Keeping operational costs in check is an ongoing battle for food businesses, yet many fail to realise the untapped potential of water. Through investment in the right water treatment technologies, food processors can significantly reduce water consumption which can impact hugely on their utility bills.

Smart gas and electric metering have become run of the mill, but the smarter use of water is not yet common currency. Not only can water optimisation reduce expenditure it can also have a positive impact of a business’ carbon footprint too.

Water treatment technology can be applied to reduce both influent and effluent water consumption, providing businesses with a reduction in cost per kilogram of product, thereby offering a strong competitive advantage. For businesses obliged to meet greener standards from customers, governments or trade associations, it brings the peace of mind that those standards can be more easily met.
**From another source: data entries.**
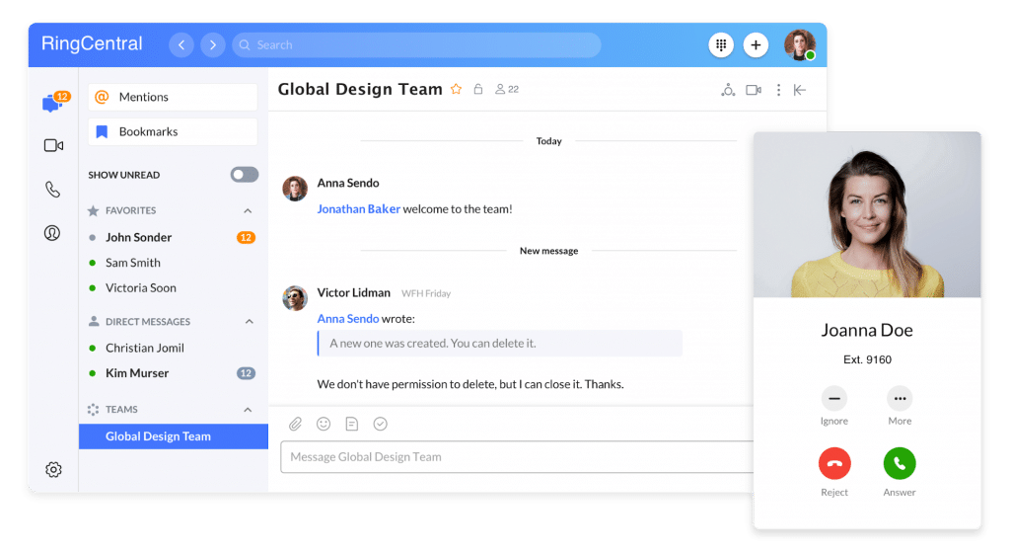Toggle the Show Unread switch

tap(244, 175)
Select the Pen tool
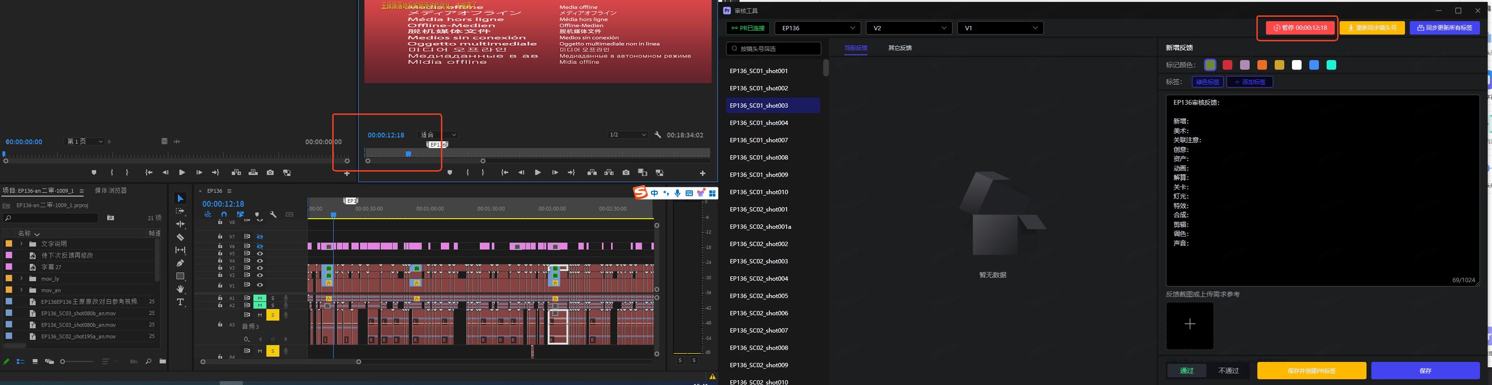This screenshot has width=1492, height=385. 180,263
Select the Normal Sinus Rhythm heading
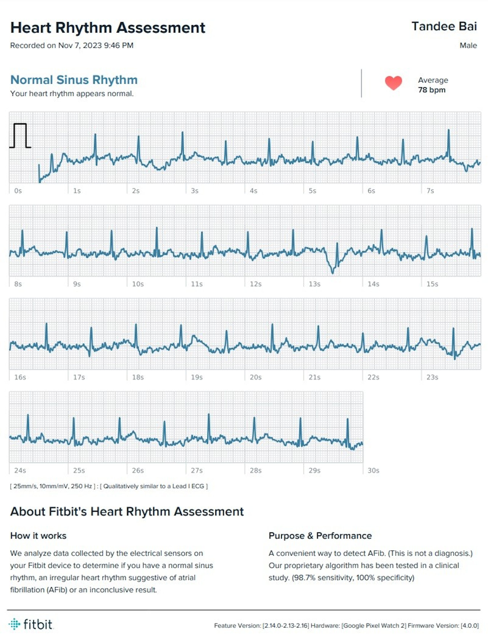The image size is (488, 635). tap(74, 80)
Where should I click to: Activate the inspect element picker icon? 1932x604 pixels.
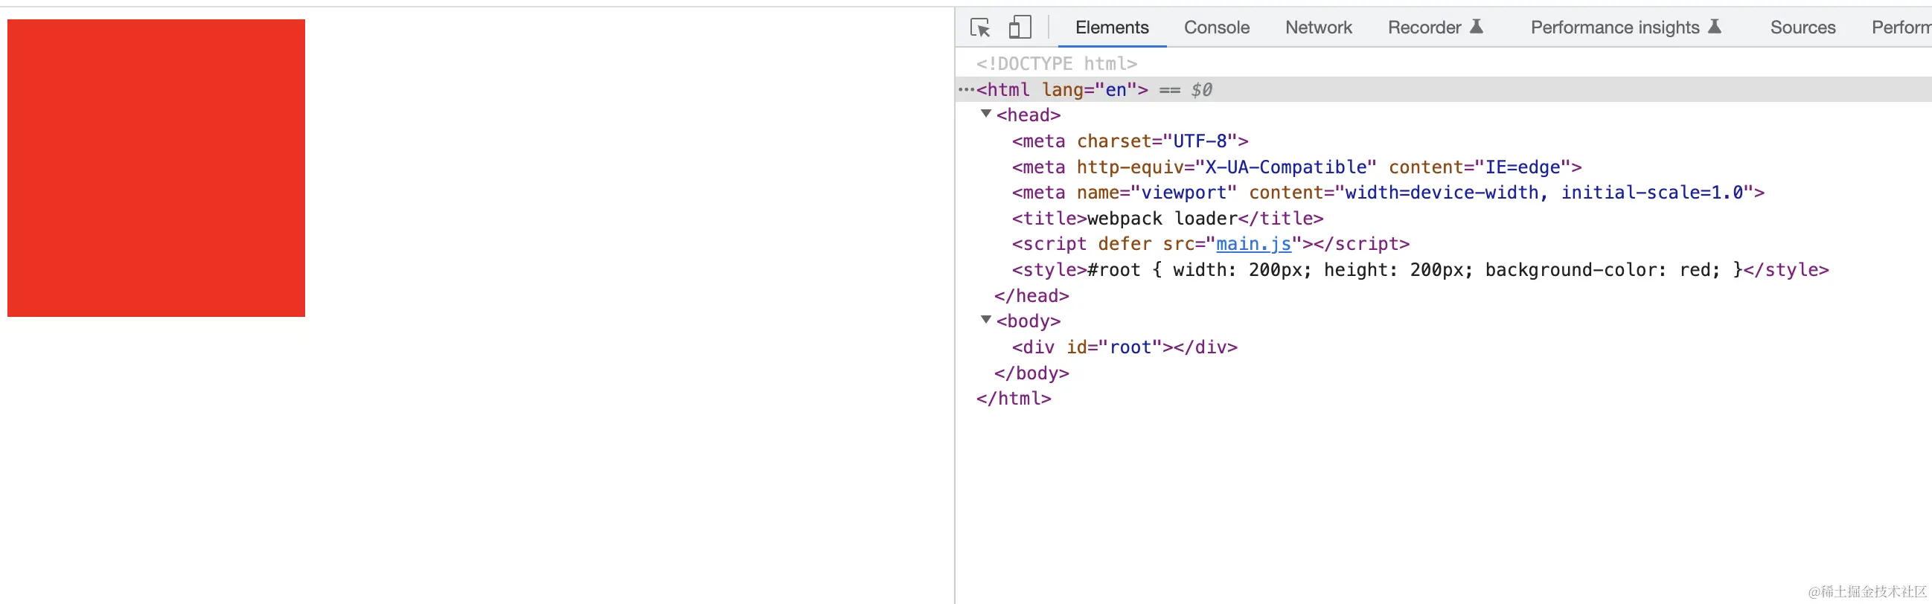[x=980, y=28]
By assessing each application in which water is used, food processors can develop a deeper understanding of where, why and how their water consumption can be optimised, ultimately making their dependence on water friendlier to both the environment and the bottom line.

1. Source your own water
Sourcing water from the local water authority, businesses are permitted to purchase a limited quantity of water within a specified time frame. Often this is extremely difficult to comply with and various methods of water storage are required to buffer the situation, yet these aren’t often effective enough. If the operations that rely on that influent water are not completed within the given time frame and water capacities become depleted, it must be sourced elsewhere.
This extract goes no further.